*** Trecho
A farsa e a manipulação de dados em torno do assunto escondem que a atual legislação NÃO IMPEDE a atuação do setor privado no saneamento. O capital privado já pode participar por meio concessões totais ou parciais, subconcessões, PPPs, alienação total ou parcial de ativos, emissão de debentures, dentre outras. Também escondem que o setor de saneamento obteve avanços positivos em vários indicadores desde 2007, quando foi aprovada a lei 11.445, que estabeleceu um marco legal para o setor, o que era esperado desde a promulgação da constituição de 1988. É óbvio que há muitos desafios a se superar, mas eles não estão ligados à atual legislação.  Outro dado que está sendo jogado para debaixo do tapete durante a tramitação dessa pauta no congresso é o histórico de baixa qualidade nos serviços de saneamento prestados pelo setor privado, no Brasil e no mundo.

No passado recente, tivemos vários exemplos internacionais de reestatização de serviços de saneamento, após privatizações malsucedidas.  Estudo divulgado em maio deste ano pelo Instituto Transnacional (TNI), sediado na Holanda, mostra casos emblemáticos de municípios que reestatizaram serviços de água e esgoto entre 2000 e 2019. Alemanha, Canadá, EUA, Espanha têm exemplos significativos. Na França, mais de 100 municípios, incluindo Paris, sede de grandes empresas transnacionais que atuam no saneamento, tiveram os serviços remunicipalizados. Dentre os motivos mais recorrentes para a reestatização estão: predomínio do lucro sobre o interesse coletivo, o descumprimento de regras e metas contratuais de expansão dos serviços para áreas pobres e periféricas, elevação no preço de tarifas e ineficiência dos agentes reguladores para exigir o cumprimento das metas pelas empresas. Imaginem como seria no Brasil, onde o Estado e agências reguladoras se mostram ainda mais vulneráveis aos assédios e lobbys do capital.
******
*** Dados brutos
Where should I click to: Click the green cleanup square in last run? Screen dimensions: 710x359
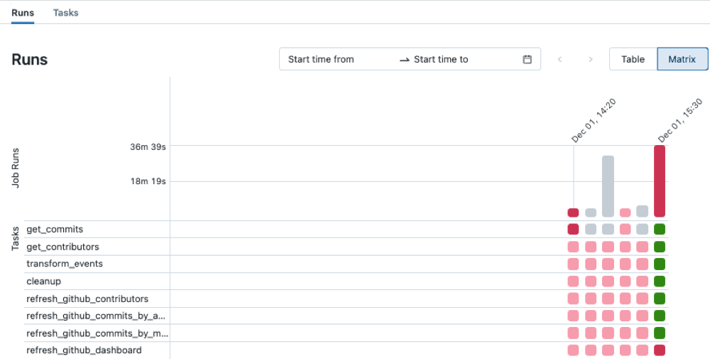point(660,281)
******
*** Dados brutos
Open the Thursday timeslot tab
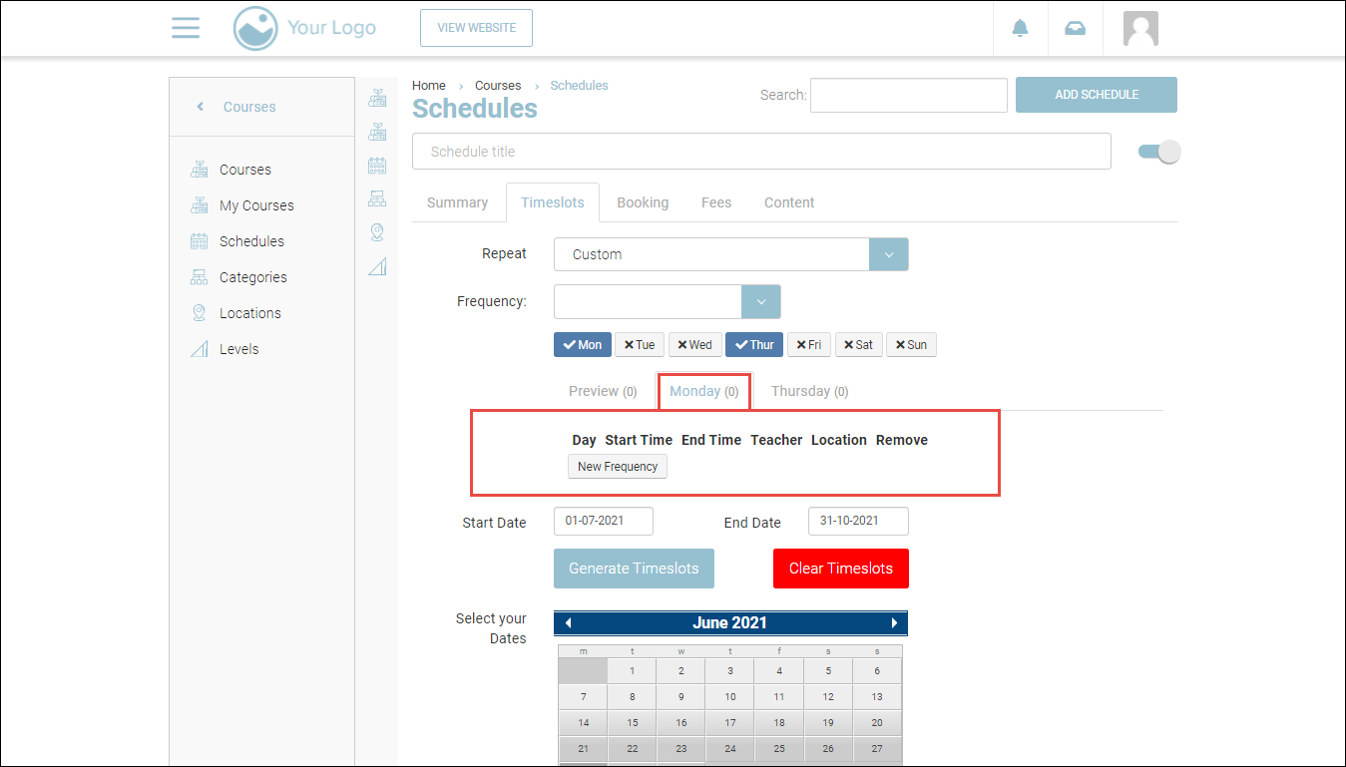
******
*** Dados brutos
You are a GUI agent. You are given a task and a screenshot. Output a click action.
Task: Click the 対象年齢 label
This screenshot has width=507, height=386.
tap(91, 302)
******
Questões do material ->
**a)** Copie do trecho sobre saneamento a parte que se inicia nas palavras contendo "A farsa e a" e se encerra em "e no mundo.".
**b)** Dê a continuação do trecho sobre saneamento a partir do ponto em que ele termina, por favor.

Seção de respostas ->
**a)**
A farsa e a manipulação de dados em torno do assunto escondem que a atual legislação NÃO IMPEDE a atuação do setor privado no saneamento. O capital privado já pode participar por meio concessões totais ou parciais, subconcessões, PPPs, alienação total ou parcial de ativos, emissão de debentures, dentre outras. Também escondem que o setor de saneamento obteve avanços positivos em vários indicadores desde 2007, quando foi aprovada a lei 11.445, que estabeleceu um marco legal para o setor, o que era esperado desde a promulgação da constituição de 1988. É óbvio que há muitos desafios a se superar, mas eles não estão ligados à atual legislação.  Outro dado que está sendo jogado para debaixo do tapete durante a tramitação dessa pauta no congresso é o histórico de baixa qualidade nos serviços de saneamento prestados pelo setor privado, no Brasil e no mundo.

**b)**
Aliás, o Brasil já tem fartas experiências negativas nesse campo. Segundo dados publicados pela Escola Politécnica da UFRJ e pela Associação Nacional de Serviços Municipais de Saneamento (ASSEMAE), o Brasil é o segundo país do mundo que mais reestatiza serviços de saneamento devido à baixa qualidade no serviço prestado por empresas privadas. Alguns casos emblemáticos ocorreram em Itu (SP) e no Estado de Tocantins, onde a iniciativa privada “devolveu” ao Estado os municípios onde não houve interesse na exploração.  Outro exemplo dos péssimos resultados da privatização do saneamento é Manaus, que tem o setor nas mãos da iniciativa privada há 20 anos. Matéria do portal Outras Palavras, cita relatório do Instituto Trata Brasil e demonstra que o saneamento de Manaus – 6° maior município brasileiro – aparece em 96º lugar em qualidade no serviço, entre os 100 maiores municípios do país. O mesmo relatório aponta que os dez melhores municípios são operados por autarquias ou empresas públicas. Não é por acaso que a disseminação da COVID-19 foi muito mais severa em Manaus entre a população mais periférica e descoberta pelos serviços de saneamento.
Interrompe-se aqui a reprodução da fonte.